Skin is the largest organ of the body. It protects the inner organs of the body from the external environment. Although it has the capability to regenerate, low regeneration rates occur in case of major burns. Burned and damaged skin is prone to inflammation and infections. Therefore, it is necessary to cover the wound until skin regenerates. Presently autografts and allografts are used to regenerate skin. However, the risk of disease transmission and organ rejection are involved in allografts. Autograft is much more practical but the main drawback is limited availability of skin in case of major burns.
Skin has two main layers. The outer epidermis is made of keratinocytes and the inner dermis layer is made of fibroblasts.
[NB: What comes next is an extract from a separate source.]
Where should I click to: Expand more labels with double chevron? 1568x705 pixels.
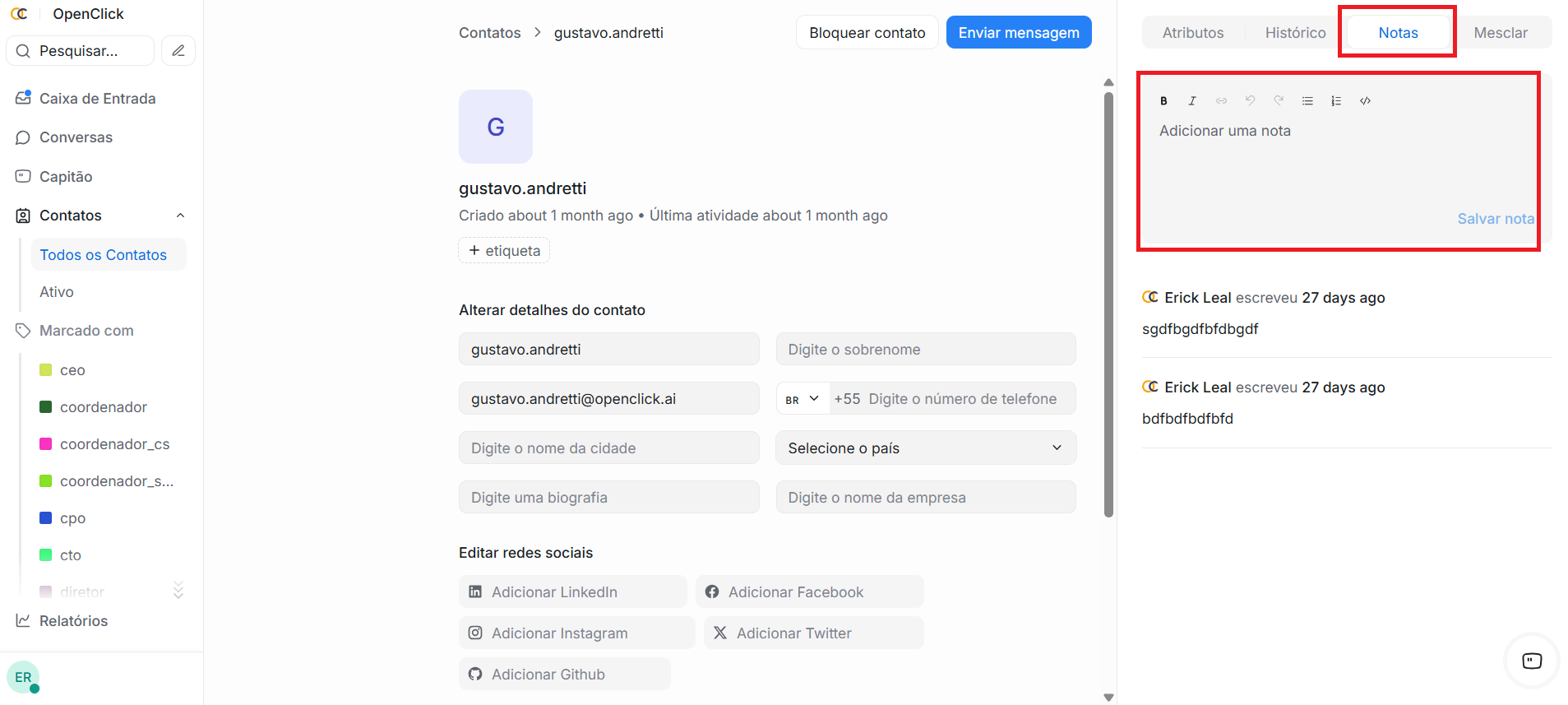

The scaffold used to regenerate skin has to support the growth of these two layers. A dermal scaffold component is expected to promote the growth, diffusion and attachment of fibroblasts whereas an epidermal scaffold component mainly has to support the growth of keratinocytes [94].
Asran and coworkers [94] developed electrospun fibers of PVA (poly(vinyl acetate)) and PHB (poly(3-hydroxy butyrate)) blends and studied their application in skin tissue engineering. Biocompatibility tests for these blends were done using human keratinocyte cell line (HaCaT) and fibroblasts. Pure PHB nanofibers promoted the adhesion and proliferation of both HaCaT cells and fibroblasts. Increasing content of PVA promoted the growth of HaCaT cells and inhibited fibroblasts. Thus by using different compositions of PVA and PHB, the bio-selectivity could be altered.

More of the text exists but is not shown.